La miga de la Semana Santa, culmen del camino cuaresmal, tiene que hacernos repensar sobre nuestro propio pulso interior. Esto se consigue, sustentándose en silencio y sosteniéndose en soledad, bajo la contemplación mística y sobre la esperanza de quien es verdad y vida. Nuestra tarea es la de embellecer y no embobarse, la de conciliar lo irreconciliable y no poner armas sino alma, la de corregirse uno mismo como manantial de inspiración, siendo un poeta en guardia permanente, para enmendar la infusión mental a la sombra del Triduo Pascual. Tanto la referencia como el referente no pueden ser más sublimes.
Continuamente tenemos que renovarnos y crecer espiritualmente, para movernos con mejor tono y sabio timbre; ya que, si también estamos llamados a testimoniar efectivamente el amor de nuestro Redentor, con la memoria de la Última Cena, requerimos despertar, ponernos en acción y salir de nuestro espacio insensible; para entrar en la voluntad etérea, destronando de nuestros horizontes los dramas humanos. A poco que nos adentremos en la pasión y muerte del Señor, que percibamos su calvario con el iris del resplandor, nos daremos cuenta de que, para reconducirnos, no hay mejor itinerario que ponernos al servicio de nuestros análogos.
Nos hace falta acogernos y recogernos para nuestra propia purificación interior, tener tiempo para sí e interrogarnos con la fuerza del amor divino, meditar sobre nuestros andares y la realidad de la vida humana. Conjugar el verbo amar en nuestro acontecer diario, es la mejor manera de cultivar la aspiración por quererse, para restituir el camino existencial e instituir en nuestra savia la ofrenda conciliadora. Sabiendo que el mal no tiene la última palabra, no dejemos que se nos trastoque la voluntad agraciada celeste y comprometámonos, con más valentía y entusiasmo, para que nazca un mundo más de todos y de nadie en particular.

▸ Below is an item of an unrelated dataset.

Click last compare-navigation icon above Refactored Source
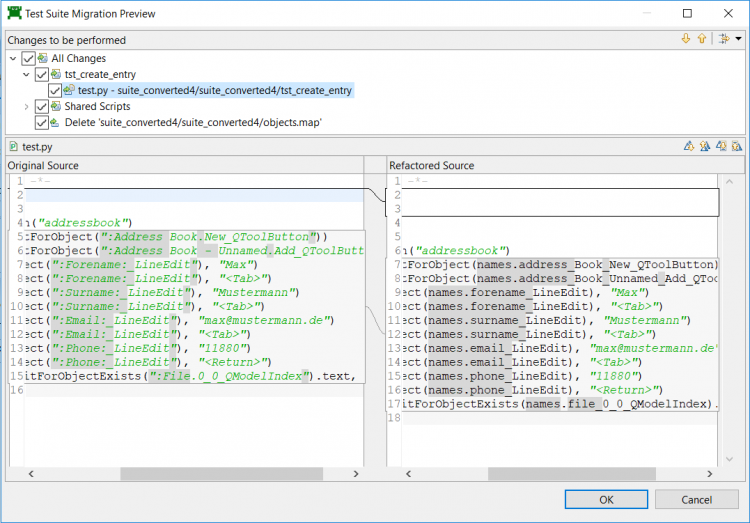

Fuera poderes insanos que nos desvalorizan, haciéndonos esclavos de sus mentiras, volviéndonos borregos de sus farsas. Ahí está el faro de la cruz de Cristo, para que en medio de la tempestad que nos acorrala, hallemos consuelo. Con estos sentimientos, deseo de corazón un vital y reconstituyente cambio de actitudes, lo que debe traducirse en un servicio humilde y desinteresado al prójimo. Esto nos ayudará a unir las voces, para poder salir de la incesante suma de conflictos y de las peligrosas condiciones de seguridad. Ojalá aprendamos a tomar conciencia de ello, porque es el sentido de paz, de solidaridad y generosidad, lo que nos orienta hacia una nueva comunión de luz.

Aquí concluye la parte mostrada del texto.